▶

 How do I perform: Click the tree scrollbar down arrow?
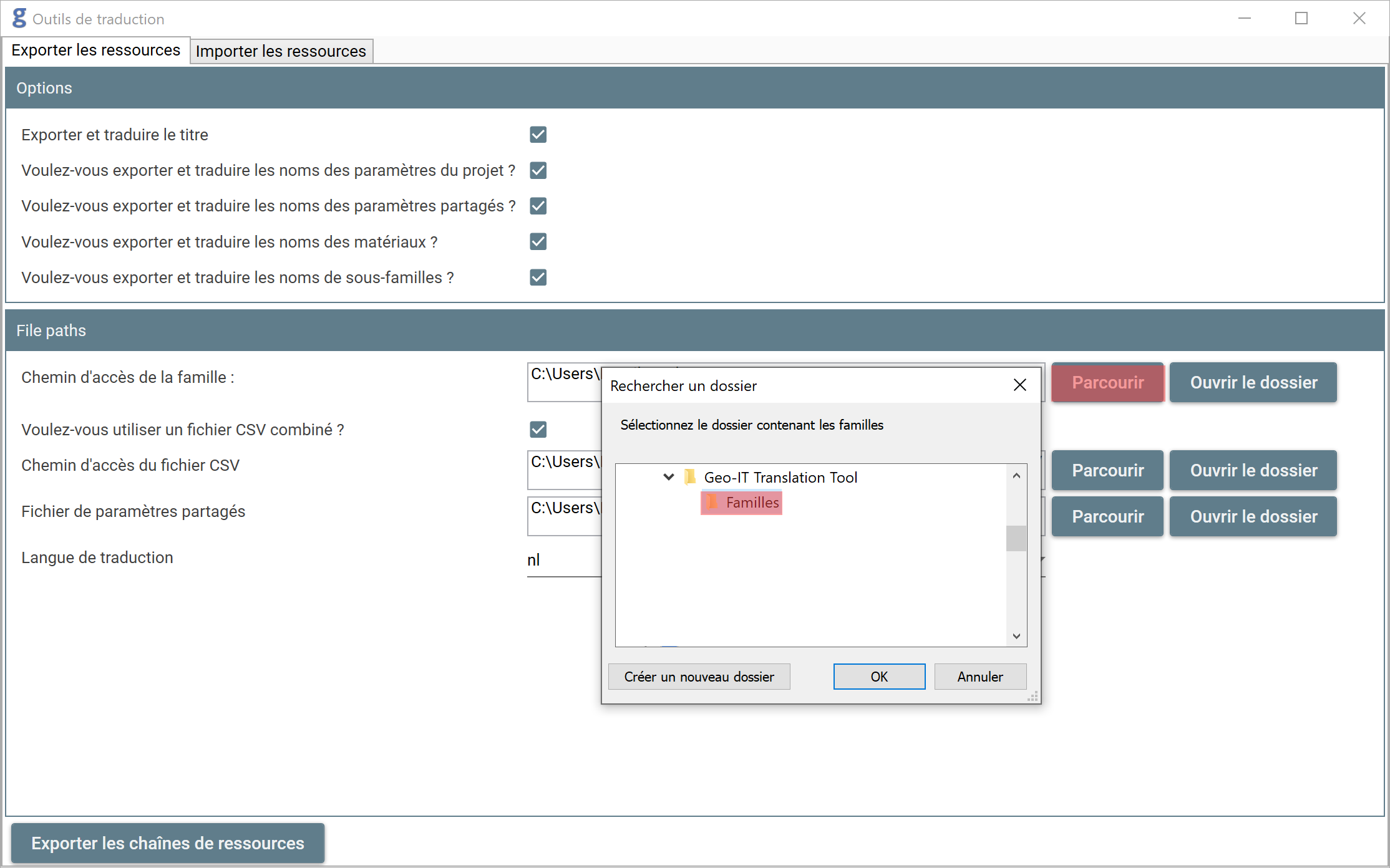coord(1016,636)
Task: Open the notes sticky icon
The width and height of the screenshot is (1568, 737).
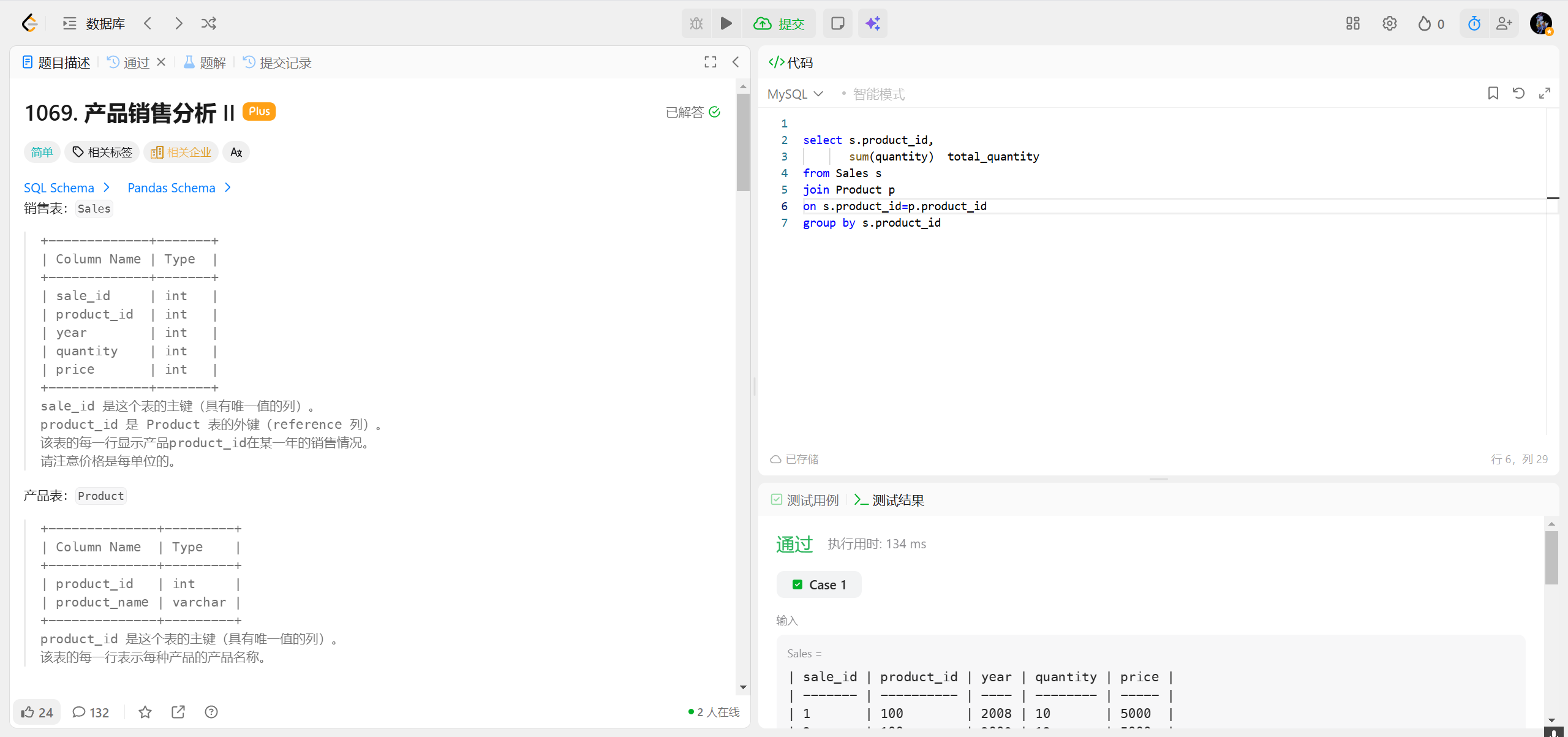Action: (837, 23)
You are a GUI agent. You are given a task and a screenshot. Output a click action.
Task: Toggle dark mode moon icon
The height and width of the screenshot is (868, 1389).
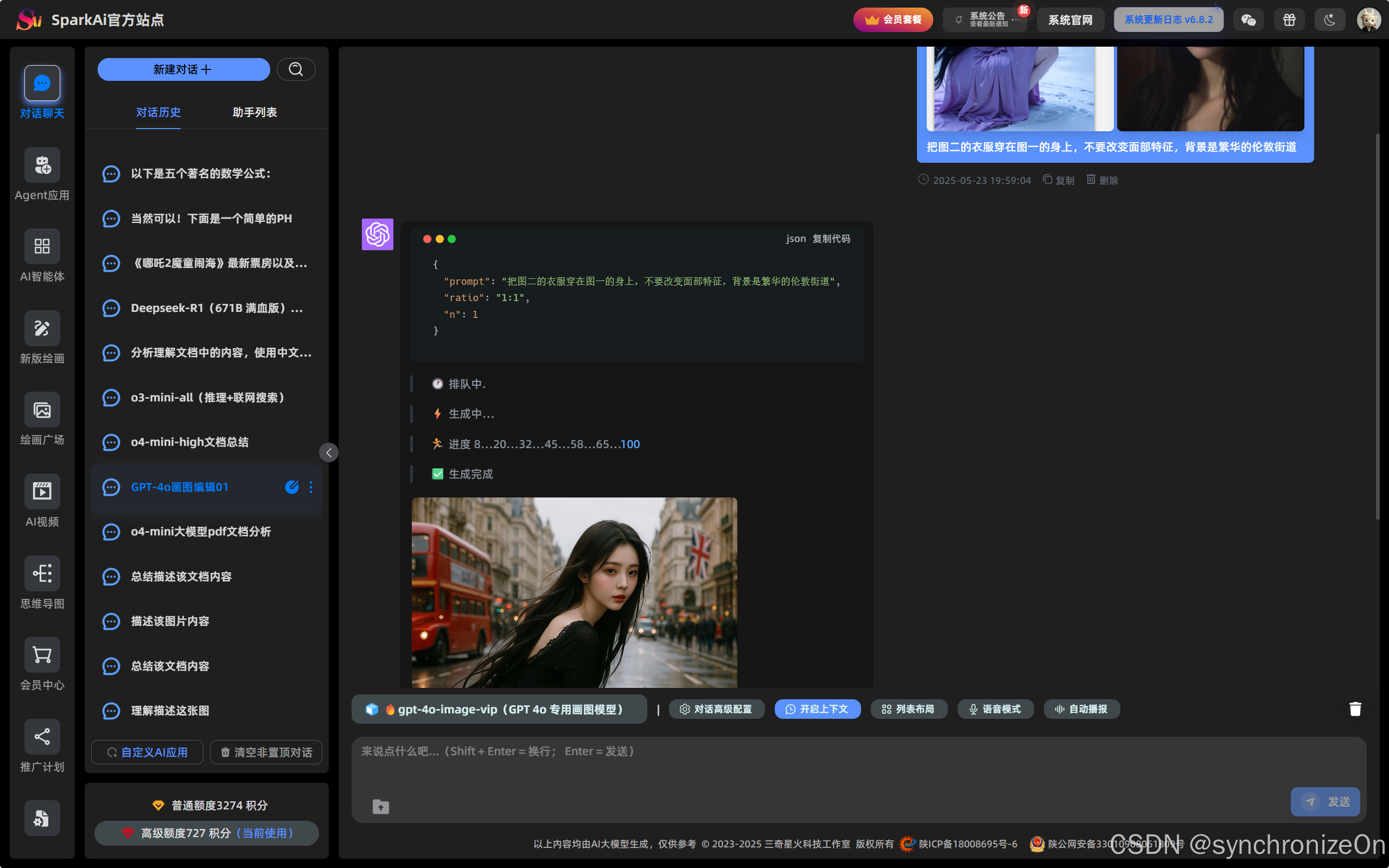click(x=1329, y=20)
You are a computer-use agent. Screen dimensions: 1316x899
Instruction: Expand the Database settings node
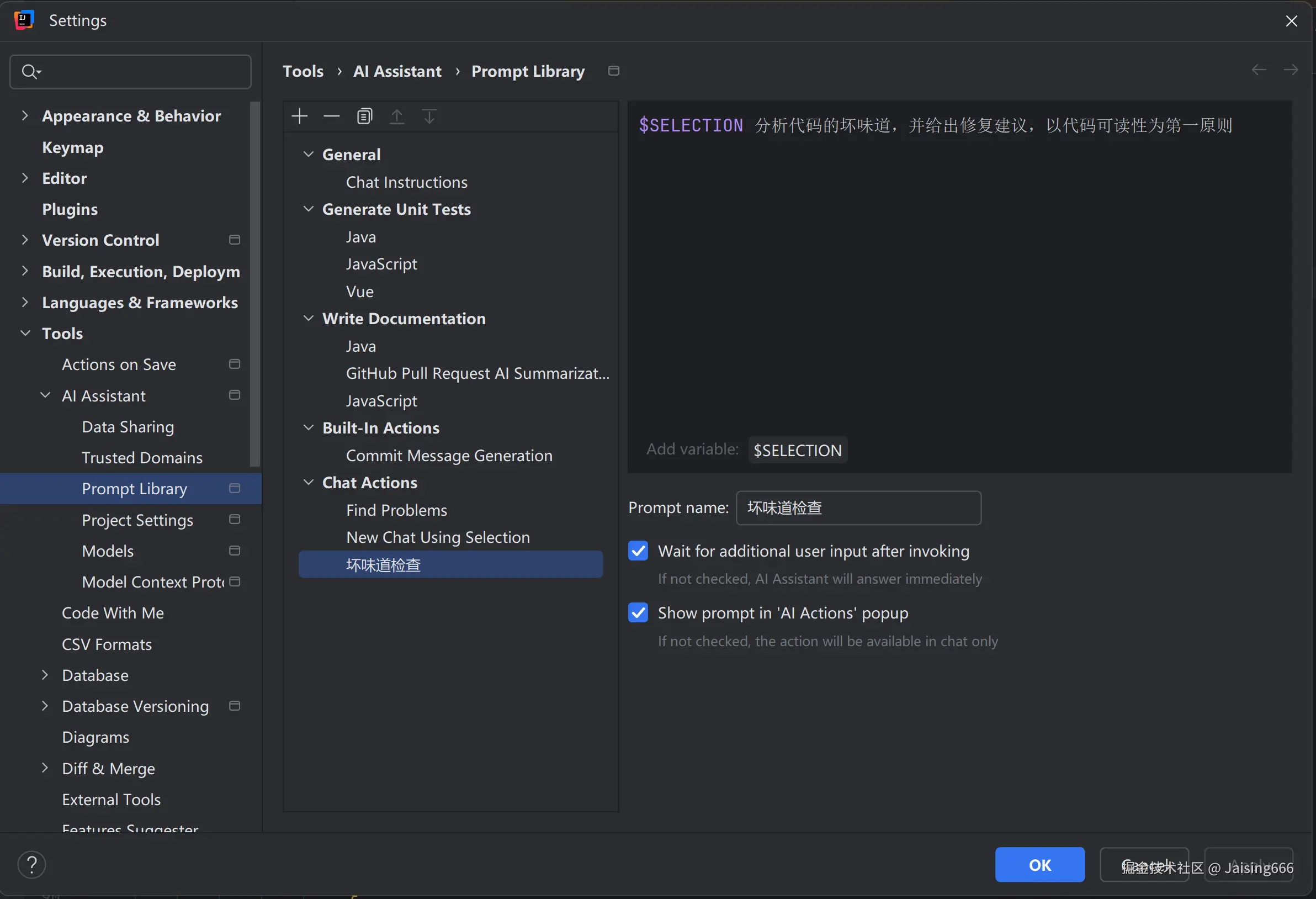45,675
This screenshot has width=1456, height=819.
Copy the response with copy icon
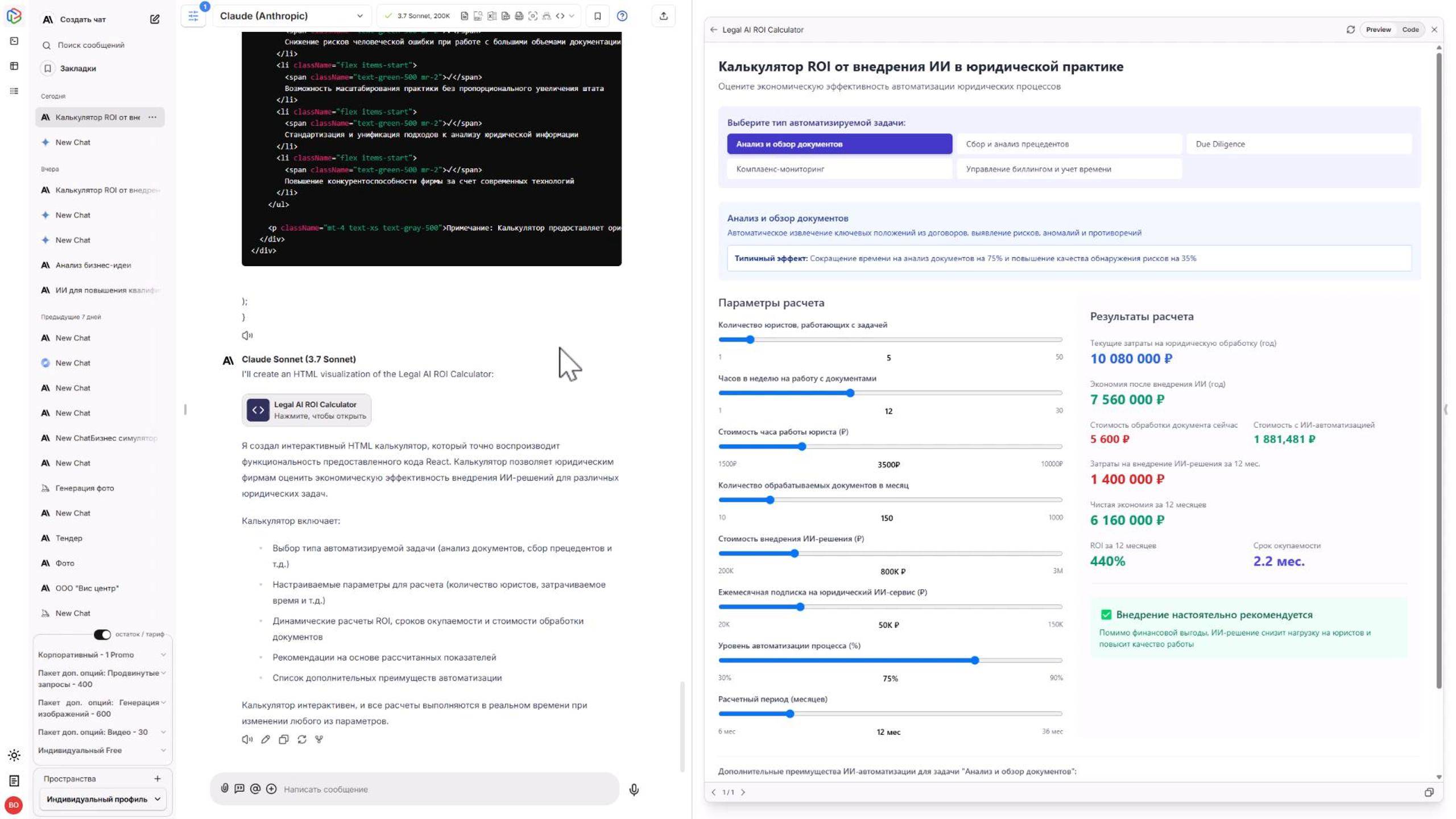[283, 739]
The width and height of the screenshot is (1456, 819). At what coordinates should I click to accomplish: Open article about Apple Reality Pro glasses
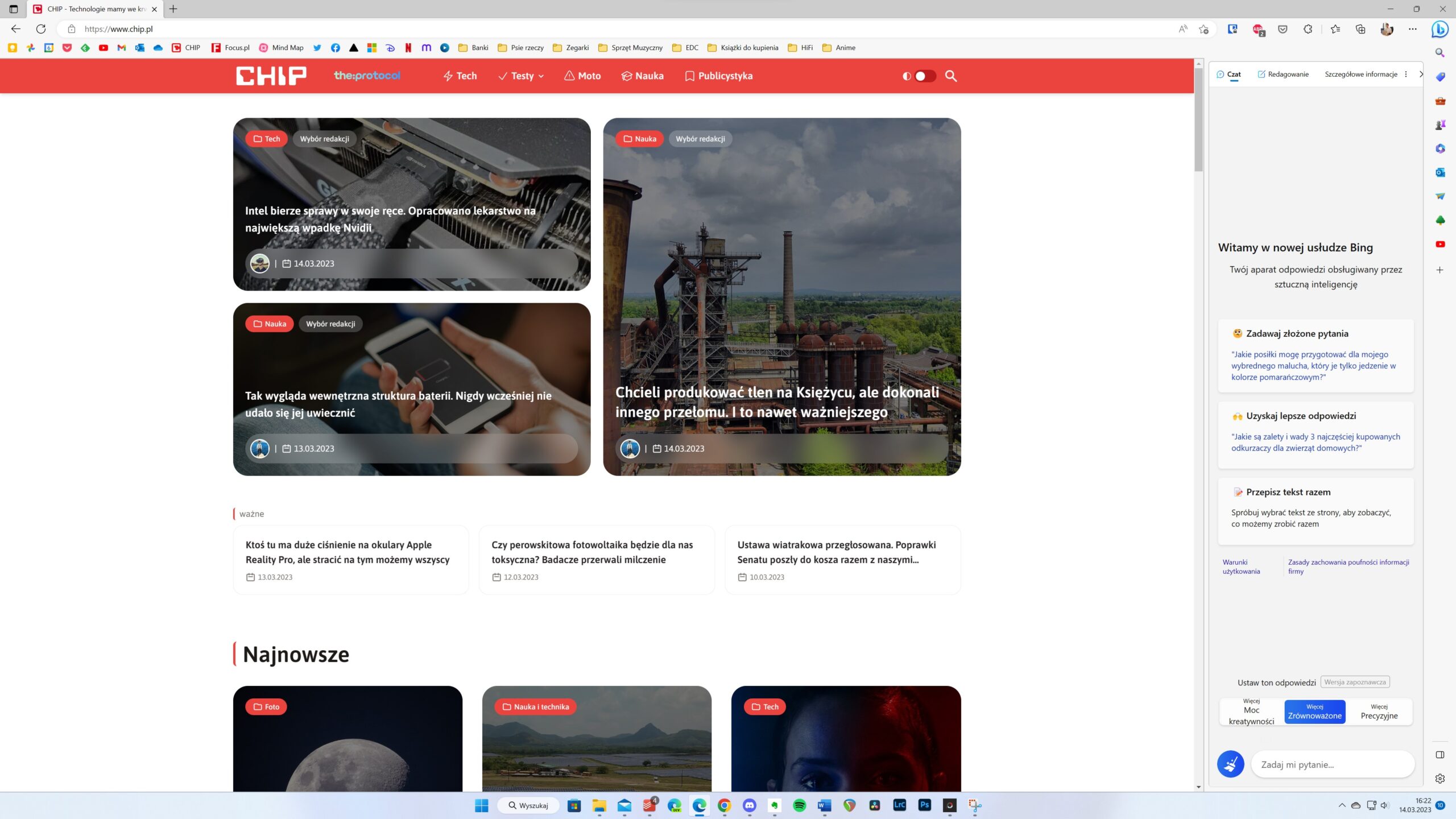click(x=348, y=552)
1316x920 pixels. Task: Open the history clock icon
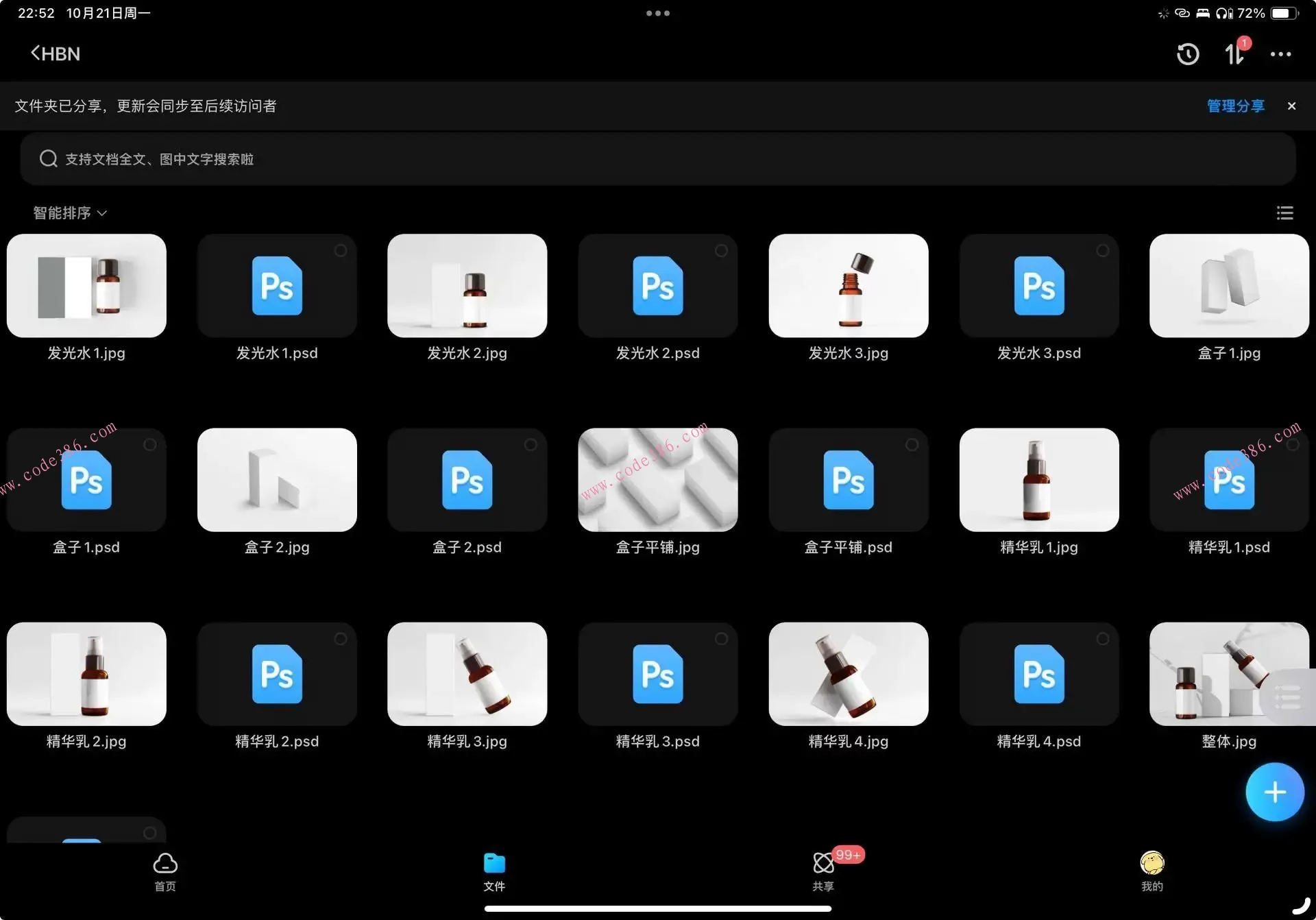point(1187,54)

◀

▸ **What to do**
Exactly as they appear above, write out all the entries, but not the images.

▸ **Task output**
 How do I perform: Click the tree scrollbar down arrow?
coord(1016,636)
Task: Open the notes sticky icon
The width and height of the screenshot is (1568, 737).
Action: (837, 23)
You are a GUI agent. You are given a task and a screenshot. Output a click action.
Task: Toggle dark mode moon icon
The height and width of the screenshot is (868, 1389).
click(x=1329, y=20)
You are a computer-use agent. Screen dimensions: 1316x899
Instruction: Expand the Database settings node
45,675
This screenshot has width=1456, height=819.
Copy the response with copy icon
[283, 739]
The width and height of the screenshot is (1456, 819). At what coordinates should I click to accomplish: Open article about Apple Reality Pro glasses
click(x=348, y=552)
1316x920 pixels. Task: Open the history clock icon
point(1187,54)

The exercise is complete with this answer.